Polemica social sul make up di De Blasis

23 Marzo 2020

«Questo periodo di convivenza forzata e di isolamento può comportare, in alcuni contesti, una maggiore esposizione al rischio di violenza domestica». È quanto espone Chiara Mancinelli, consigliere...

«Questo periodo di convivenza forzata e di isolamento può comportare, in alcuni contesti, una maggiore esposizione al rischio di violenza domestica». È quanto espone Chiara Mancinelli, consigliere comunale e vice capogruppo di Forza Italia. «La limitazione di libertà e una prolungata condivisione di spazi con il maltrattante, come già denunciato da Save The Children, può comportare non solo l'aumento di episodi di violenza, ma anche un loro aggravamento, in alcuni casi con bambini e ragazzi vittime di violenza assistita: è importante rivolgersi prontamente e senza esitazione alle forze dell'ordine.
«Ricordo che il numero verde antiviolenza e stalking istituito dal governo, il 1522, è sempre attivo ed è possibile contattarlo sia telefonicamente che scaricando la app, o direttamente nel browser web, a mezzo chat; in tutto il territorio nazionale, inoltre, sono presenti i Centri antiviolenza, per ricevere informazioni, supporto ed ospitalità», sostiene Mancinelli.

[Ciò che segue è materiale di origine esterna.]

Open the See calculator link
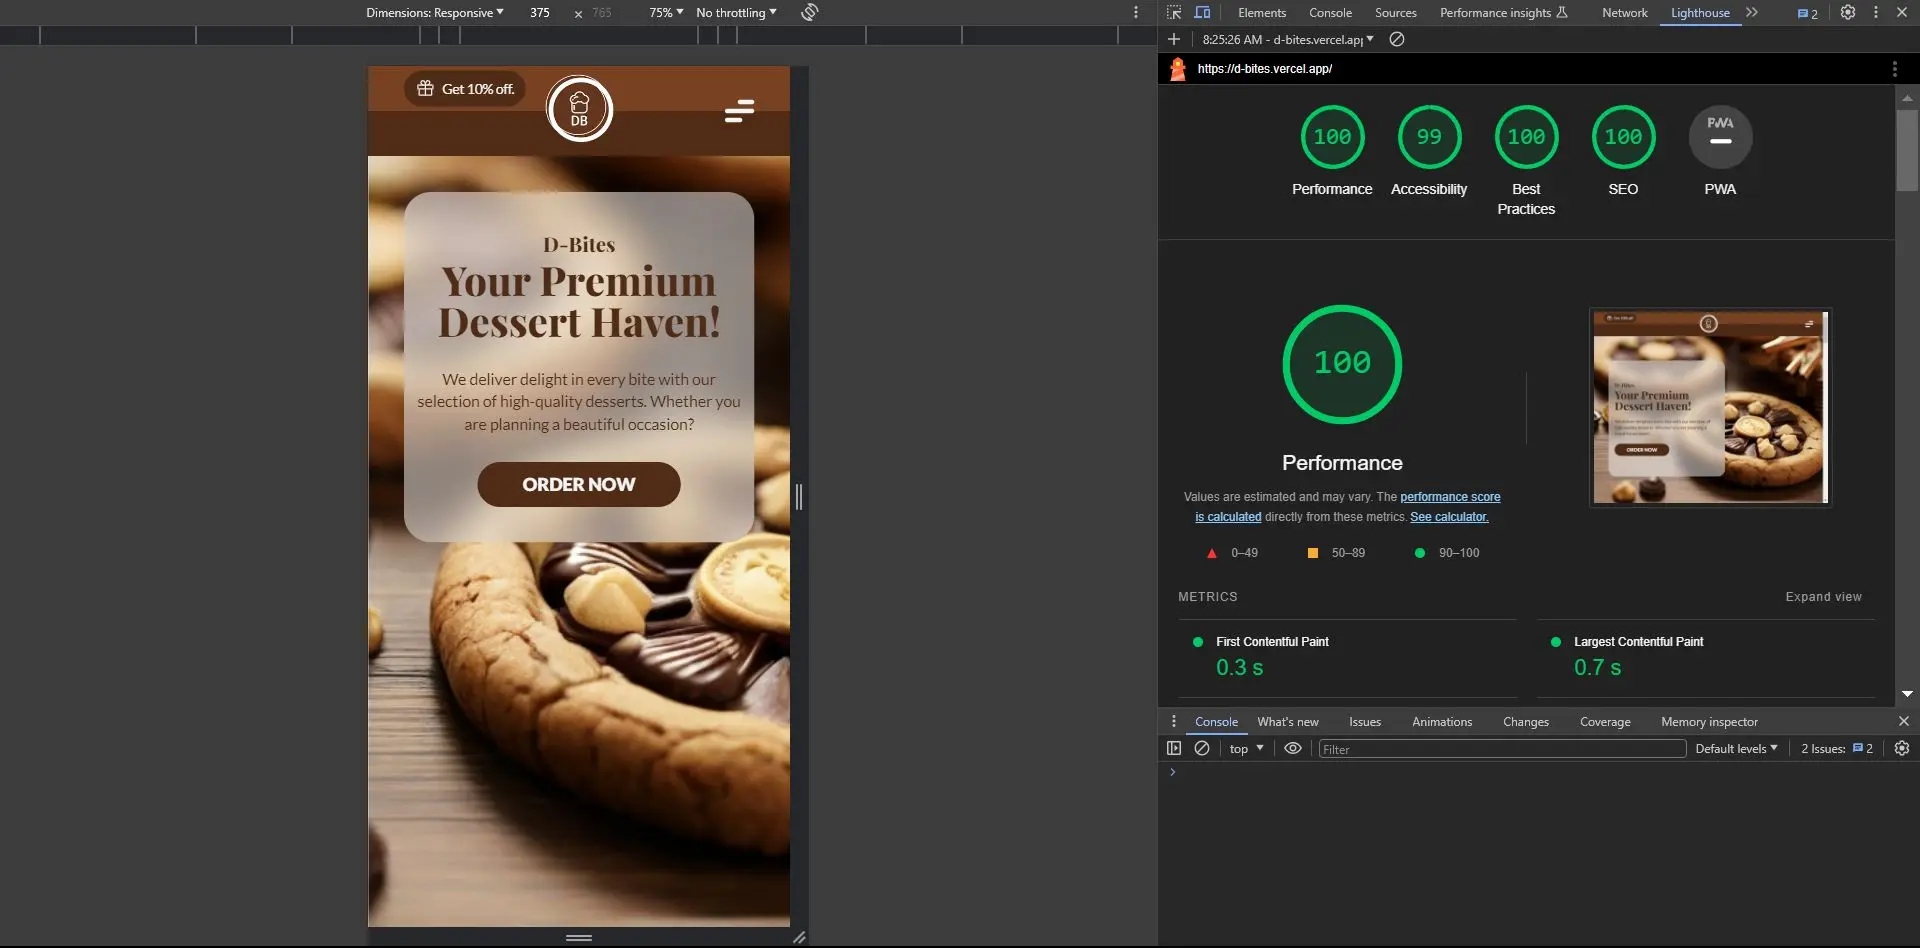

Che aggiunge: «Le donne, pilastro della società e della famiglia, sono troppo spesso vittime di arcaici stereotipi e colgo l'occasione per esprimere vicinanza e solidarietà, a nome mio, del presidente del consiglio comunale e di tutto il gruppo consiliare di Forza Italia del capoluogo, alla consigliera comunale Elisabetta De Blasis (nella foto), stimato medico dell’ospedale aquilano, duramente attaccata sui social per un selfie in tenuta da lavoro, colpevole di aver indossato del make up».
Molti, infatti, sono stati gli interventi a favore della dottoressa De Blasis, esponente della Lega in consiglio comunale e cardiologa all’Utic del San Salvatore. È stato molto attaccato l’intervento di un esponente di un partito di sinistra, che ha criticato la cura del viso della dottoressa in un periodo come questo. Ma in molti si sono schierati a fianco della professionalità e della libertà di donna del medico cardiologo ospedaliero. «Il fatto che tenga alla sua persona e personalità non lede in alcuna maniera la professionalità della dottoressa, che non può essere messa in dubbio dal fatto se si trucca o meno il viso prima di andare al lavoro», è uno dei commenti che si legge sui social. «Anzi, probabilmente a un paziente, una persona malata, potrebbe fare più piacere avere davanti un volto e una persona curata», è il contenuto di un altro commento a difesa della libertà della dottoressa. Altri commenti si riferiferiscono, in maniera pesante, al fatto che «qualche esponente di partito non rispetta neppure un momento come questo, di estrema difficoltà, per fare sterile polemica». (v.p.)